A distribuição integra as ações definidas pela governadora Mailza Assis para atender a população em situação de vulnerabilidade. “O governo do Estado se preparou, fez o planejamento estratégico, instruiu os municípios e está ajudando a prefeitura nesse período, ajudando a suprir as necessidades básicas”, afirmou.

Segundo o governo, mais de 50 famílias foram atingidas em Cruzeiro do Sul, totalizando 270 pessoas que ficaram acolhidas em abrigos provisórios instalados em escolas, incluindo unidades exclusivas para famílias indígenas. As cestas foram destinadas para atender especialmente quem já começou a retornar para casa após o recuo das águas.

A medida ocorre no contexto do decreto de Situação de Emergência em seis municípios acreanos, publicado após o agravamento das inundações associadas ao alto volume de chuvas.

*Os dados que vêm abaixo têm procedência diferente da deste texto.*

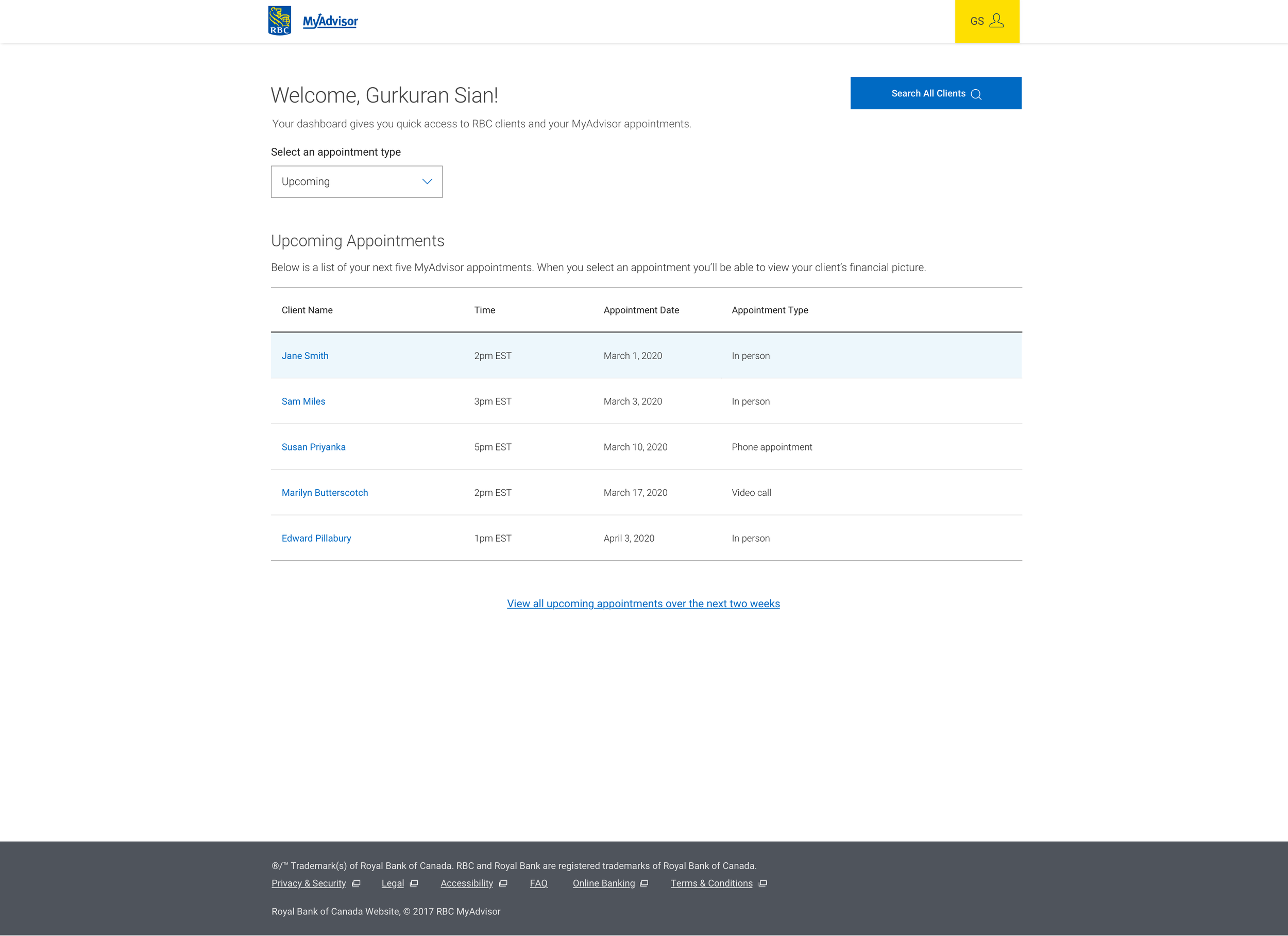
Task: Click the magnifier icon in Search All Clients
Action: click(976, 94)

O Decreto nº 11.865, de 5 de abril de 2026, declarou situação de emergência de nível II em Cruzeiro do Sul, Feijó, Mâncio Lima, Rodrigues Alves, Tarauacá e Plácido de Castro, em áreas atingidas por inundações em bacias como as dos rios Envira, Abunã, Purus e Tarauacá.

Com o decreto em vigor, a gestão estadual afirma ter acelerado a mobilização de recursos e a execução de medidas de assistência, enquanto prefeituras seguem com o levantamento de demandas e a organização do atendimento às famílias impactadas.